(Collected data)
"""

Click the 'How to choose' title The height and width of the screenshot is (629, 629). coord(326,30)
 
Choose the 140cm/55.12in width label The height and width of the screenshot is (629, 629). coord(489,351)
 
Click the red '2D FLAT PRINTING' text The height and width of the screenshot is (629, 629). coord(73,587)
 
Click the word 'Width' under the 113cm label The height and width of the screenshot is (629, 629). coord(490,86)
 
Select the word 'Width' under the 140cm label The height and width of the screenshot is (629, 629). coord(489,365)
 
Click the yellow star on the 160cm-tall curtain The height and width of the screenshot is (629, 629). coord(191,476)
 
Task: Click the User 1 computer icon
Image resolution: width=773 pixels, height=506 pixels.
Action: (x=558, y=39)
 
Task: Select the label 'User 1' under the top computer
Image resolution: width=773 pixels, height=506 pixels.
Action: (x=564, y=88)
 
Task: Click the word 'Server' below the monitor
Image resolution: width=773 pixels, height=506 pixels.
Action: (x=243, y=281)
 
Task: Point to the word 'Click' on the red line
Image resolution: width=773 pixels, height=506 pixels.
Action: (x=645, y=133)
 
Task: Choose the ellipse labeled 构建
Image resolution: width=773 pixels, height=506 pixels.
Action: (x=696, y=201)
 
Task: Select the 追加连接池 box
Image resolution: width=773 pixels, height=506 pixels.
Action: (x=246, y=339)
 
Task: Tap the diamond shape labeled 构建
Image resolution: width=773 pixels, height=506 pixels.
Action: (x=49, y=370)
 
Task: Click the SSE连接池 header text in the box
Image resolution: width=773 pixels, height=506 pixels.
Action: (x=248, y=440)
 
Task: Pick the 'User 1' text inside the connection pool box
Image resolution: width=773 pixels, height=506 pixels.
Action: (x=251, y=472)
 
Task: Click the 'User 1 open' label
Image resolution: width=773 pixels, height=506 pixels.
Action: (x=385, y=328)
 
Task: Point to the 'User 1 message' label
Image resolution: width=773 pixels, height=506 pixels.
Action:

"""

# Instructions for the task:
Please turn every line of all the items above into a numbered list, leaving out the blank lines.

# Answer for this exercise:
1. Click the 'How to choose' title The height and width of the screenshot is (629, 629). coord(326,30)
2. Choose the 140cm/55.12in width label The height and width of the screenshot is (629, 629). coord(489,351)
3. Click the red '2D FLAT PRINTING' text The height and width of the screenshot is (629, 629). coord(73,587)
4. Click the word 'Width' under the 113cm label The height and width of the screenshot is (629, 629). coord(490,86)
5. Select the word 'Width' under the 140cm label The height and width of the screenshot is (629, 629). coord(489,365)
6. Click the yellow star on the 160cm-tall curtain The height and width of the screenshot is (629, 629). coord(191,476)
7. Task: Click the User 1 computer icon
8. Image resolution: width=773 pixels, height=506 pixels.
9. Action: (x=558, y=39)
10. Task: Select the label 'User 1' under the top computer
11. Image resolution: width=773 pixels, height=506 pixels.
12. Action: (x=564, y=88)
13. Task: Click the word 'Server' below the monitor
14. Image resolution: width=773 pixels, height=506 pixels.
15. Action: (x=243, y=281)
16. Task: Point to the word 'Click' on the red line
17. Image resolution: width=773 pixels, height=506 pixels.
18. Action: (x=645, y=133)
19. Task: Choose the ellipse labeled 构建
20. Image resolution: width=773 pixels, height=506 pixels.
21. Action: (x=696, y=201)
22. Task: Select the 追加连接池 box
23. Image resolution: width=773 pixels, height=506 pixels.
24. Action: (x=246, y=339)
25. Task: Tap the diamond shape labeled 构建
26. Image resolution: width=773 pixels, height=506 pixels.
27. Action: (x=49, y=370)
28. Task: Click the SSE连接池 header text in the box
29. Image resolution: width=773 pixels, height=506 pixels.
30. Action: (x=248, y=440)
31. Task: Pick the 'User 1' text inside the connection pool box
32. Image resolution: width=773 pixels, height=506 pixels.
33. Action: (x=251, y=472)
34. Task: Click the 'User 1 open' label
35. Image resolution: width=773 pixels, height=506 pixels.
36. Action: (x=385, y=328)
37. Task: Point to the 'User 1 message' label
38. Image resolution: width=773 pixels, height=506 pixels.
39. Action:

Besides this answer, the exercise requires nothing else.